(Beginning of Input for this task)
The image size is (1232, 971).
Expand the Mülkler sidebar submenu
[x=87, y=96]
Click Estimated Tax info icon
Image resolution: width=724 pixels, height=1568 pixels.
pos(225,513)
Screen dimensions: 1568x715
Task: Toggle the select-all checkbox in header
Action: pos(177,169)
(End of Input for this task)
**Work order**: Would you return each entry exactly as it reads?

**Your solution**:
The image size is (1232, 971).
Expand the Mülkler sidebar submenu
[x=87, y=96]
Click Estimated Tax info icon
Image resolution: width=724 pixels, height=1568 pixels.
pos(225,513)
Screen dimensions: 1568x715
Task: Toggle the select-all checkbox in header
Action: pos(177,169)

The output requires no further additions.